#### TEXTO MOSTRADO

--*--

Martel toma un sorbo de su agua de horchata y saca una económica metralla

“No sé, me dio mucha felicidad esa película”

“Ya está cabrón, hasta aquí llegó todo” Pienso para mis adentros en vista de la prisa y poca receptividad de mi entrevistada.

Recuerdo entonces una entrevista que vi en la tele hace siglos en donde el fallecido Germán Dehesa le preguntaba a Ricky Martin sobre el significado de la belleza, el entrevistador se tomó dos minutos para formular una pregunta  que  al boricua le llevó tres palabras responder.

Y no es que yo sea Dehesa, ni Martel Ricky Martín, pero la cosa nada mas no promete.

“¿Cómo llegaron a ti estos momentos muertos, esta calma  narrativa que caracteriza tus películas?”

“Un poco por la experiencia familiar, de mi provincia. Un poco lo autobiográfico transformado”

“Ajá“ , le comento, “pero me refiero al estilo, ¿a en qué momento surgió tu estilo?”

“De eso no tengo idea, una lo hace. Cuando me dicen del estilo, no se a que se refieren exactamente.  A veces pienso que lo dicen porque presto mucha atención al sonido”.

“Pero no es algo que yo pueda distinguir y decir, ah, esto se parece a lo que hago. No me doy cuenta de eso”.

Le comento que como aplica su estilo narrativo contemplativo, esa “estética de la opacidad” definida por una crítica francesa, a Zama, su película de mayor presupuesto hasta la fecha.

“Es de mayor presupuesto en comparación a las anteriores (La Ciénega, Niña Santa y La mujer sin cabeza)  pero en comparación al gran esfuerzo que fue hacerla, su presupuesto resulta muy ajustado”.

“Tienes que ver la película, ya verás que es comprensible. Hay cosas que son distintas, pero lo parecido es una forma, un concepto de cómo llevar a cabo eso”.

Si Martel no es fanática de las primeras cintas de Cantinflas, debería de serlo. Esa última respuesta  lo desbancaría  todo.

Asumo que no hay posibilidad de juego con la entrevistada. Me limito a hacerle preguntas consabidas, como su opinión del cine latinoamericano, o cual es su película favorita mexicana.

De lo primero responde que está “bastante desactualizada”, porque se la ha pasado años en la concepción, producción  y realización de Zama.

“Para películas de alto presupuesto esta mas difícil, para películas de muy bajo presupuesto está más fácil”.

“Es más fácil conseguir buenas cámaras y buenos micrófonos por menos dinero. Podes editar en una computadora chica, no hace falta que compres un equipo de edición”.

De lo segundo apunta que le gusta Parpados azules, de Ernesto Contreras  (lo cual tiene todo el sentido del mundo) y Luz Silenciosa, de Carlos Reygadas.

--*--

#### CONJUNTO DE DATOS
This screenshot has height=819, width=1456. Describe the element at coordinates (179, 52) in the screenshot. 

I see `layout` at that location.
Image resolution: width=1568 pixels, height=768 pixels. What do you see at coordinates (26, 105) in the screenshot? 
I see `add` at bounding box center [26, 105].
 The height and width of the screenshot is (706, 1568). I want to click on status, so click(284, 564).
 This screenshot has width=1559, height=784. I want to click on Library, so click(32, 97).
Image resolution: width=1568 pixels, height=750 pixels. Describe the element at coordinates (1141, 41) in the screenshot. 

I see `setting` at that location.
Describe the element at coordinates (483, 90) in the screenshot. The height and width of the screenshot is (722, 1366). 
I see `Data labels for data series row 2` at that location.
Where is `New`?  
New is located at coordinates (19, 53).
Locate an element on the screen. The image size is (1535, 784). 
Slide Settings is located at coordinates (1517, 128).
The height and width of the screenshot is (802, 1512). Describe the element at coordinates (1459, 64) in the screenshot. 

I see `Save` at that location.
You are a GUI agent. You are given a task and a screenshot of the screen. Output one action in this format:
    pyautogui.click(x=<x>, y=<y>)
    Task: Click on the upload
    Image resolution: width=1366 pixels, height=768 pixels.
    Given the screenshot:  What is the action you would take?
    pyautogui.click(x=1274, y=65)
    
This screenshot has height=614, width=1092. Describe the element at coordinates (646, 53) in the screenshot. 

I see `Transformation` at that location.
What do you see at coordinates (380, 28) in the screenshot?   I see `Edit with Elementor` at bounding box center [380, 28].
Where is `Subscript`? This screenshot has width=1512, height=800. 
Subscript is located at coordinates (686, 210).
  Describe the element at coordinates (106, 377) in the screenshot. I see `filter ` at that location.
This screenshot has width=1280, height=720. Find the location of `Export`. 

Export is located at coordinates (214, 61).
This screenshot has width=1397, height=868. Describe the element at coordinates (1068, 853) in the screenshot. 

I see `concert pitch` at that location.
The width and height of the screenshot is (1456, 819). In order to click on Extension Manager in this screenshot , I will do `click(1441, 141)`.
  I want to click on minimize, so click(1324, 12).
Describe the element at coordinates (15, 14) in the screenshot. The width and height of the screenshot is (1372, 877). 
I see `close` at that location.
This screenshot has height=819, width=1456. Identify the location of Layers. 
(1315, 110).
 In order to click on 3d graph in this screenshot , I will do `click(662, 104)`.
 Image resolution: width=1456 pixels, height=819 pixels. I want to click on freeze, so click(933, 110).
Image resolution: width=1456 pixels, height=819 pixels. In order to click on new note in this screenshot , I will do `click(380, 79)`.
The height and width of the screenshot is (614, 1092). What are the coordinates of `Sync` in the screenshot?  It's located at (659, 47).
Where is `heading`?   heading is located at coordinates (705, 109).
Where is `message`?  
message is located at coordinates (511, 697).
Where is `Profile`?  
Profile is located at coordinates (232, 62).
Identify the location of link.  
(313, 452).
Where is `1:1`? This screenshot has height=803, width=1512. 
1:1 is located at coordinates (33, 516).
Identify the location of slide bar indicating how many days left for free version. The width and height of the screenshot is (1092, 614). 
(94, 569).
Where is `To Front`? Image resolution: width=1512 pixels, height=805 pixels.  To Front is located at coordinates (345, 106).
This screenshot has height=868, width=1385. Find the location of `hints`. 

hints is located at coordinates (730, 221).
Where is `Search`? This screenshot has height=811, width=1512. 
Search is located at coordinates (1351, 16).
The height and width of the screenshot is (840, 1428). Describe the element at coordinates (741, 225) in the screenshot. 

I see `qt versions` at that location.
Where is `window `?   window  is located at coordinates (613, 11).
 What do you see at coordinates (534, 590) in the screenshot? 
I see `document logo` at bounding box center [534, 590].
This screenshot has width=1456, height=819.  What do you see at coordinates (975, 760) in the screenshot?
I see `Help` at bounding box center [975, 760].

--*--

#### EJERCICIOS
1: Haz una lista de todos los títulos de películas que se nombran en la entrevista con Martel.
2: Sigue escribiendo la entrevista con Martel justo después de su última oración.

#### RESPUESTAS
1:
- La Ciénega
- Niña Santa
- La mujer sin cabeza
- Zama
- Parpados azules
- Luz Silenciosa

2:
Agarro al vuelo la última respuesta y le preguntó si encuentra similitudes ente su cine y el que hace el multipremiado y eterno participante del Festival de Cannes.

Por primera vez siento que he preguntado algo que a Martel le resulta desafiante.

“Me parece que él tiene otros intereses. Le gusta más sorprender con la imagen. Como que tiene ese desafió que yo no tengo”.

“A mí me importa la imagen pero no es una cosa que me desvela. Son otras cosas de la imagen, no en si su apariencia”.

Estoy agotado, pregunto a que otras cosas se refiere. Sonrió como suplicándole a Martel que abunde un poco más, que por amor de Dios, solo abunde un poco más.

“La profundidad de campo, el fuera de campo, esas cosas me gustan”.

Recuerdo que una vez leí que Martel declaraba que no le gustaba el cine, que entró a el por casualidad.

“No, no, nunca fui una fan del cine”

“¿Y ahora que lo haces, ya lo eres?”

“Tampoco”.

Martel ríe, me corta en seco y me despide con un “Ché, tengo que ir a comer. Pero me gustó la charla”.

Yo, en una frustración que trato de contener no le ofrezco la mano, ella tal vez lo nota, pero igual se va como en escena destemplada de alguna de sus cintas.

“Si supiera que soy su fan, que soñé años con este momento”, pienso y la miro irse como tonadita sufridora de tango argentino que muy probablemente a Martel le infecta.

Dos horas después, parafraseándola, y luego de escuchar mi conversación de siete minutos cincuenta y dos segundos con ella, puedo decir que yo siempre fui fan de Lucrecia Martel.

 

 Y ahora que la he tenido enfrente y me ha mandado un poco al demonio, lo soy más.